- **ASSIGNMENT**
Repeat the entries exactly as they stand.

Stored data
[Start of section]
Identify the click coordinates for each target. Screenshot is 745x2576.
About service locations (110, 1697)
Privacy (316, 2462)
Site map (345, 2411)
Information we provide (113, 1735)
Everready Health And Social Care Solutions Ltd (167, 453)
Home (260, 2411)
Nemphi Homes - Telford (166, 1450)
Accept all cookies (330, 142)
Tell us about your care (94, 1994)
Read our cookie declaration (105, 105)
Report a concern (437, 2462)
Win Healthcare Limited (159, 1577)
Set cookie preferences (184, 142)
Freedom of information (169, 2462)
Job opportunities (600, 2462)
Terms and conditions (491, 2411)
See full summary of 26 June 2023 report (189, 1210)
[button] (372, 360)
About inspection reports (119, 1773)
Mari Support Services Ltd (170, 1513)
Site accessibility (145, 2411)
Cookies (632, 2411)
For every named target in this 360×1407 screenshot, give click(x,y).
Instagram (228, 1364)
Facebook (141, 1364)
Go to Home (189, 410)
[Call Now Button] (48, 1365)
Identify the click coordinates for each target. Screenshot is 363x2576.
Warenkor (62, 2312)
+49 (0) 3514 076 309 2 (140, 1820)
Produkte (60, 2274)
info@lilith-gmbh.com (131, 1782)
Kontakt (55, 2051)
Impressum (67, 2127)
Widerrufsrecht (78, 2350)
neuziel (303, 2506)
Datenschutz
[End of section]
- **TASK RESPONSE**
Identify the click coordinates for each target. Screenshot is 745x2576.
About service locations (110, 1697)
Privacy (316, 2462)
Site map (345, 2411)
Information we provide (113, 1735)
Everready Health And Social Care Solutions Ltd (167, 453)
Home (260, 2411)
Nemphi Homes - Telford (166, 1450)
Accept all cookies (330, 142)
Tell us about your care (94, 1994)
Read our cookie declaration (105, 105)
Report a concern (437, 2462)
Win Healthcare Limited (159, 1577)
Set cookie preferences (184, 142)
Freedom of information (169, 2462)
Job opportunities (600, 2462)
Terms and conditions (491, 2411)
See full summary of 26 June 2023 report (189, 1210)
[button] (372, 360)
About inspection reports (119, 1773)
Mari Support Services Ltd (170, 1513)
Site accessibility (145, 2411)
Cookies (632, 2411)
For every named target in this 360×1407 screenshot, give click(x,y).
Instagram (228, 1364)
Facebook (141, 1364)
Go to Home (189, 410)
[Call Now Button] (48, 1365)
Identify the click coordinates for each target. Screenshot is 363x2576.
Warenkor (62, 2312)
+49 (0) 3514 076 309 2 (140, 1820)
Produkte (60, 2274)
info@lilith-gmbh.com (131, 1782)
Kontakt (55, 2051)
Impressum (67, 2127)
Widerrufsrecht (78, 2350)
neuziel (303, 2506)
Datenschutz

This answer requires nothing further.